Material to process section start

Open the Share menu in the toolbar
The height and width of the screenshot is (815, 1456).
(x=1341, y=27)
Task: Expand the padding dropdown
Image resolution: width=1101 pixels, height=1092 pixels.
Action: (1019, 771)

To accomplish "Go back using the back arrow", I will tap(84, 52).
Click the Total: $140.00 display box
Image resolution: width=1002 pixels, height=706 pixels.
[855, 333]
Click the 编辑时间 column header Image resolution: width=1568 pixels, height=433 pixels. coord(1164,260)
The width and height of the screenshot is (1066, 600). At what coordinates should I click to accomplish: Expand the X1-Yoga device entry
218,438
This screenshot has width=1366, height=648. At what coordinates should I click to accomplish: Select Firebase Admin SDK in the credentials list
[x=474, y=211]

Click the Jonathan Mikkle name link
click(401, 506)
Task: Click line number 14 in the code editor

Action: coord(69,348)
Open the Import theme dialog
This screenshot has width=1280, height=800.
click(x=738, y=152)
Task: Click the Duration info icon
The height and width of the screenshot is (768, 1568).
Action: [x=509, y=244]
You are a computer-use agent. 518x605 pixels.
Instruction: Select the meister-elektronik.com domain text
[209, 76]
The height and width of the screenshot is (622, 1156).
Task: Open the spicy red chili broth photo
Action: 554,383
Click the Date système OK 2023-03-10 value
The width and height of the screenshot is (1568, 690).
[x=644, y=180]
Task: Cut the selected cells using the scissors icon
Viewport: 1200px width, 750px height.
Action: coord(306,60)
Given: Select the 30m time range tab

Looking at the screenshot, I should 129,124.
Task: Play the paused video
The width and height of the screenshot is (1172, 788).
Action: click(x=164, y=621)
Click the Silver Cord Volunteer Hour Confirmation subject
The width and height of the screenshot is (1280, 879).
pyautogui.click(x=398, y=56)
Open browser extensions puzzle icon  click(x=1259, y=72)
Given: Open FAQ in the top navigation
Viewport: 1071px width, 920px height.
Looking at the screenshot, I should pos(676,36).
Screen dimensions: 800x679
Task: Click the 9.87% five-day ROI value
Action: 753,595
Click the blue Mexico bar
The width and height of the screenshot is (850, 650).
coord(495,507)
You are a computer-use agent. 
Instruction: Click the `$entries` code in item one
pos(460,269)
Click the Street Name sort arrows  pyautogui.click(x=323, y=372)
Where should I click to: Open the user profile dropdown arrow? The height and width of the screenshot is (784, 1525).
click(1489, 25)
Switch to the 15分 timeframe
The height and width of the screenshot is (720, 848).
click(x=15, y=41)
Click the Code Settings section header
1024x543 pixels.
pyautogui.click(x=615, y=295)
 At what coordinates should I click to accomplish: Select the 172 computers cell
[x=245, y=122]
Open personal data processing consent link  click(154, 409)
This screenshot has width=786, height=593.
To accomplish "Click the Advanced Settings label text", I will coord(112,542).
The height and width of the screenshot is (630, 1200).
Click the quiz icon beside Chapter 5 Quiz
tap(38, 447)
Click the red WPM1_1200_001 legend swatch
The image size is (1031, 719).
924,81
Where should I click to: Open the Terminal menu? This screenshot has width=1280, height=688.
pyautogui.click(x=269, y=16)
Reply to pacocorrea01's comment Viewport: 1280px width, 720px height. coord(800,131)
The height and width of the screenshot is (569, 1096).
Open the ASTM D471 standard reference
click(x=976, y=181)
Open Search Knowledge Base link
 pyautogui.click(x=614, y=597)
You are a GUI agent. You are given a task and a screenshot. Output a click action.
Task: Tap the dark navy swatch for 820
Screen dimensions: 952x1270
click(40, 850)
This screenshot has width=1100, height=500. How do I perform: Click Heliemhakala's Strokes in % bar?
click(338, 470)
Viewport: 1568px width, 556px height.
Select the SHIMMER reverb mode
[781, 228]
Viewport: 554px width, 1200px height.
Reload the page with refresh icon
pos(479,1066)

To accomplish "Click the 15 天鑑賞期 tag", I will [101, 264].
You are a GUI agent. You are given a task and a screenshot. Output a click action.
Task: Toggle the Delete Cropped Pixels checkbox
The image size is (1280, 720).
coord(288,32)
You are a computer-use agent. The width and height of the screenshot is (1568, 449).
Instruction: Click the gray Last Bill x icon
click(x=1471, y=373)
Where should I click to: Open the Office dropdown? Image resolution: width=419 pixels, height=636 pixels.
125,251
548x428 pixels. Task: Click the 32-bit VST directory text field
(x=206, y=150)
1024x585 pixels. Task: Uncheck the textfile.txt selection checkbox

Material to process section end

Within the data, how many lines hold the word "header"? State only that number.

Solution to this problem:
2